When warm milk can’t help me fall asleep, I turn to autonomous sensory meridian response (ASMR).
ASMR is a tingling sensation at the crown of the head. According to Scientific American, the “brain has cells called ‘mirror neurons’ which activate when watching someone doing a motion or task, and are thought to mimic the movements that are seen.” Just like flinching when watching a video of a baseball speeding towards us, we feel relaxed when watching a video of someone whispering and stroking the camera lens.
On days I couldn’t fall asleep, my mom gave me sleep remedies like chamomile tea, melatonin, and Advil P.M., but these were not only ineffective, they left me extremely drowsy the next morning. My lack of sleep started to affect my performance at school and I began to feel like I’d never find a solution to my exhaustion.
Fortunately, when I was in elementary school, I was introduced to ASMR videos and they became my new sleep remedy. While watching a video of a YouTuber react to a woman whispering to the camera, I nearly fell asleep, mesmerized by the calming movements and sounds of the woman. After seeing how easily these ASMR videos lulled me to sleep, I started to rely on them each night.
I’d always experienced these tingles at the top of my head, but I didn’t realize there was an entire community online that experienced the same sensations. This ASMR community, which posts videos on YouTube of calming noises like tapping and whispering, helps me feel at ease and I now rely on it for much more than sleep.
As I entered my teens, my anxiety worsened and I experienced frequent panic attacks. ASMR videos became the most effective thing to settle my nerves and they’ve become my go-to source of comfort.
I also started to listen to ASMR while doing homework and chores around the house. Listening to people whisper helps is calming so I’m able to better focus on the tasks.

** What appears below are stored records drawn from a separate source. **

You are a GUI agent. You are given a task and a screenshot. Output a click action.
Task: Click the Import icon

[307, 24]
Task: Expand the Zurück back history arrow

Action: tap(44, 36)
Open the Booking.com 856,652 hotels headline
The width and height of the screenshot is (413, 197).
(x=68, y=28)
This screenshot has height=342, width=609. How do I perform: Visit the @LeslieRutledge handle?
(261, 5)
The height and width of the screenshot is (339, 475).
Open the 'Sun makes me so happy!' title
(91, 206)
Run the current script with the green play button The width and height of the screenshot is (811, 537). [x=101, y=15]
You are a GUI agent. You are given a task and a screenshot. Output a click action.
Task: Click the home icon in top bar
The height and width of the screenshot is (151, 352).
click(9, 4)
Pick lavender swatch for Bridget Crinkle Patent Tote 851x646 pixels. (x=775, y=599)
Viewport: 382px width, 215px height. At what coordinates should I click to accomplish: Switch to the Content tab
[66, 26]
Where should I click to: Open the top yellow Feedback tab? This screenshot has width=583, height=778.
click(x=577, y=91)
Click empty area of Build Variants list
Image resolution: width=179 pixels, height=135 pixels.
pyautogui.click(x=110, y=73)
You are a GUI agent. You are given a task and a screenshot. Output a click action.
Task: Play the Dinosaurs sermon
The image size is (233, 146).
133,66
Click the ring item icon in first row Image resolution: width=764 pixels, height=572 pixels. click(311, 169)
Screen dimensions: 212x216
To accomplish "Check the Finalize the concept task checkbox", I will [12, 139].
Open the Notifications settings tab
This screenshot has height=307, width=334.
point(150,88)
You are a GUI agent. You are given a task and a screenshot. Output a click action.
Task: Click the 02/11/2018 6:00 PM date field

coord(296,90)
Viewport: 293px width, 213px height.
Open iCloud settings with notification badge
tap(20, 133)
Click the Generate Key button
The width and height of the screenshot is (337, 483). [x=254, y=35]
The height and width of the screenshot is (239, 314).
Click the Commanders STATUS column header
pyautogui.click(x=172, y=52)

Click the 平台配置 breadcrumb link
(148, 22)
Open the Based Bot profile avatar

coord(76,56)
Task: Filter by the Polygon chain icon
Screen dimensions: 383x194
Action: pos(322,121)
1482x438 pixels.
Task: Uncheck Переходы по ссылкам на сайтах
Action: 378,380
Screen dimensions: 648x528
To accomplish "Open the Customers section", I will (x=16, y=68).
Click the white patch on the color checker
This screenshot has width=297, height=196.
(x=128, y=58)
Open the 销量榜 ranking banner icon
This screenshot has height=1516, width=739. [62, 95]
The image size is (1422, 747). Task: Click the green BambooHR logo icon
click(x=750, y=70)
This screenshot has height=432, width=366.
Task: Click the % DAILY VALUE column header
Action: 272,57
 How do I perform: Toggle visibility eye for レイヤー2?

My ASMR is triggered when I’m relaxed, often by a sound or a visual. Videos that feature more familiar things such as fireplaces, someone pretending to do makeup, or calming hand movements such as slowly brushing the camera lens trigger my ASMR and help me sleep.
For four years I’ve relied on YouTube channels like Gibi ASMR, Latte ASMR, WhispersRed ASMR, Goodnight Moon, and Lynn Cinnamon ASMR to create a world of peace and restful sleep, both essential to my mental health. When I’m having a rough day, these ASMR videos lift my spirits and help me feel at ease.